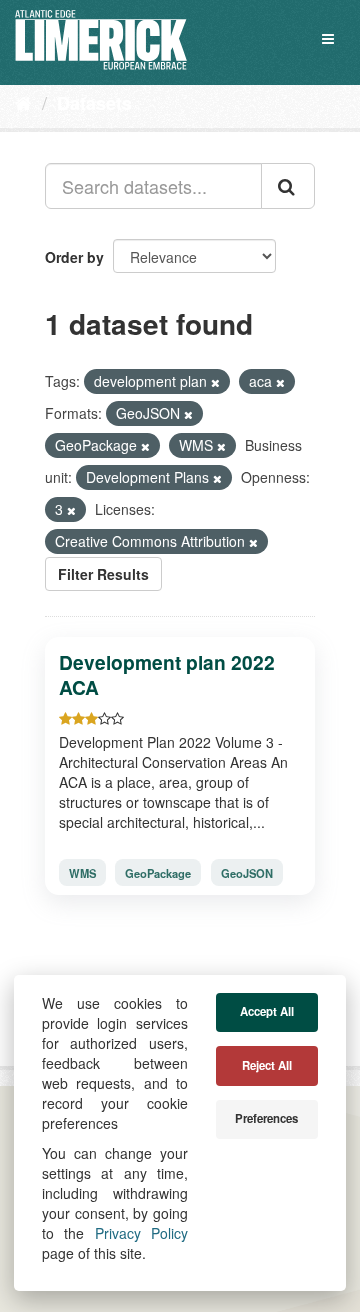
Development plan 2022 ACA (167, 674)
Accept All (267, 1011)
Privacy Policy (141, 1233)
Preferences (266, 1118)
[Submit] (288, 186)
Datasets (94, 103)
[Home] (23, 102)
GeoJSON (247, 872)
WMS (82, 872)
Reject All (267, 1065)
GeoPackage (158, 872)
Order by (74, 257)
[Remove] (215, 382)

========================

All lines from the one containing "Accept All (267, 1011)" to the last line above should be reproduced exactly, and no other lines should be given.

TASK RESULT:
Accept All (267, 1011)
Privacy Policy (141, 1233)
Preferences (266, 1118)
[Submit] (288, 186)
Datasets (94, 103)
[Home] (23, 102)
GeoJSON (247, 872)
WMS (82, 872)
Reject All (267, 1065)
GeoPackage (158, 872)
Order by (74, 257)
[Remove] (215, 382)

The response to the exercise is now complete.